参照 vLLM 官方仓库,通过源码安装最新版本。

pip install -U vllm \
    --pre \
    --extra-index-url https://wheels.vllm.ai/nightly
from transformers import AutoTokenizer
from vllm import LLM, SamplingParams

model_name = "openbmb/MiniCPM4-8B"
prompt = [{"role": "user", "content": "推荐5个北京的景点。"}]

tokenizer = AutoTokenizer.from_pretrained(model_name, trust_remote_code=True)
input_text = tokenizer.apply_chat_template(prompt, tokenize=False, add_generation_prompt=True)

llm = LLM(
    model=model_name,
    trust_remote_code=True,
    max_num_batched_tokens=32768, 
    dtype="bfloat16", 
    gpu_memory_utilization=0.8, 
)
sampling_params = SamplingParams(top_p=0.7, temperature=0.7, max_tokens=1024, repetition_penalty=1.02)

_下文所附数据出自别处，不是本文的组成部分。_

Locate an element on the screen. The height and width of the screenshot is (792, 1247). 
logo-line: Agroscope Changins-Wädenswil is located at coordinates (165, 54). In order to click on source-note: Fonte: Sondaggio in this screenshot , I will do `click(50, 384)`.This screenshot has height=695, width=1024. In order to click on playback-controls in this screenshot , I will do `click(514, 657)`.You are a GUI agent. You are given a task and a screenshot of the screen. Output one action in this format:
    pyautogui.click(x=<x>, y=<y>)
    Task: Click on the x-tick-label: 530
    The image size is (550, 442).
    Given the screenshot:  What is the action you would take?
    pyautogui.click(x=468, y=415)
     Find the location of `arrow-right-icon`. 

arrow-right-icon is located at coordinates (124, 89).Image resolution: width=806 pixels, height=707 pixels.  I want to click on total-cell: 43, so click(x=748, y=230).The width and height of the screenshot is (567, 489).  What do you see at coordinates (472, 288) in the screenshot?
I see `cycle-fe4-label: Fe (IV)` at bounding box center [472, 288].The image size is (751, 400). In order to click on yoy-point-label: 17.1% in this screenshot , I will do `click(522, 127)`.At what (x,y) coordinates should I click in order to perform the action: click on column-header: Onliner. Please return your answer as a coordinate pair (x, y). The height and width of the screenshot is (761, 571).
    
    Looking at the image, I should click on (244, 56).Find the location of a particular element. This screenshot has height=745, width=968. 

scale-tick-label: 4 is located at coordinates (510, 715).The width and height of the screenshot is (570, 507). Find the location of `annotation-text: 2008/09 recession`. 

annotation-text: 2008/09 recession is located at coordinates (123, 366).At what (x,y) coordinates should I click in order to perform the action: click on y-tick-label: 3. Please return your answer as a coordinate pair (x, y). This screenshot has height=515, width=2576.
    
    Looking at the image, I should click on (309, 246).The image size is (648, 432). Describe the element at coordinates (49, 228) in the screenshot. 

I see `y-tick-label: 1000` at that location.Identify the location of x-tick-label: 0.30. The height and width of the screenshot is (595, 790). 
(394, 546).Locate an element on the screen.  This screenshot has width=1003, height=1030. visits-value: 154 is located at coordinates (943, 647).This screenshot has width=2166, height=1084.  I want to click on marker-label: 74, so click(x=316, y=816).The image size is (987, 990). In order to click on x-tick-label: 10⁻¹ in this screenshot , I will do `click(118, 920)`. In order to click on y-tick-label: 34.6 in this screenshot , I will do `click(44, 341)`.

outputs = llm.generate(prompts=input_text, sampling_params=sampling_params)

print(outputs[0].outputs[0].text)
llm = LLM(
    model=model_name,
    trust_remote_code=True,
    max_num_batched_tokens=32768, 
    dtype="bfloat16", 
    gpu_memory_utilization=0.8, 
    speculative_config={
        "method": "eagle",
        "model": "openbmb/MiniCPM4-8B-Eagle-vLLM",
        "num_speculative_tokens": 2,
        "max_model_len": 32768,
    },
)
llm = LLM(
    model="openbmb/MiniCPM4-8B-marlin-vLLM",
    trust_remote_code=True,
    max_num_batched_tokens=32768, 
    dtype="bfloat16", 
    gpu_memory_utilization=0.8, 
)
llm = LLM(
    model="openbmb/MiniCPM4-8B-marlin-vLLM",
    trust_remote_code=True,
    max_num_batched_tokens=32768,
    dtype="bfloat16",
    gpu_memory_utilization=0.8,
    speculative_config={
        "method": "eagle",
        "model": "openbmb/MiniCPM4-8B-marlin-Eagle-vLLM",
        "num_speculative_tokens": 2,
        "max_model_len": 32768,
    },
)

注意:如果你使用 vLLM 中的 OpenAI 兼容的服务端,chat API 默认会将 add_special_tokens 设置为 False。这会导致缺失一些特殊标记(例如,BOS),而这些标记对 MiniCPM4 模型至关重要。为确保模型行为正常,你需要在 API 调用中显式设置 extra_body={"add_special_tokens": True},如下所示:

import openai

client = openai.Client(base_url="http://localhost:8000/v1", api_key="EMPTY")

response = client.chat.completions.create(
    model="openbmb/MiniCPM4-8B",
    messages=[
        {"role": "user", "content": "Write an article about Artificial Intelligence."},
    ],
    temperature=0.7,
    max_tokens=1024,
    extra_body={"add_special_tokens": True},  # 确保添加了诸如 BOS 等特殊标记
)

print(response.choices[0].message.content)

参考 SGLang 官方仓库,通过源码安装。

git clone -b openbmb https://github.com/OpenBMB/sglang.git
cd sglang

pip install --upgrade pip
pip install -e "python[all]"
python -m sglang.launch_server --model openbmb/MiniCPM4-8B --trust-remote-code --port 30000 --chat-template chatml
import openai

client = openai.Client(base_url=f"http://localhost:30000/v1", api_key="None")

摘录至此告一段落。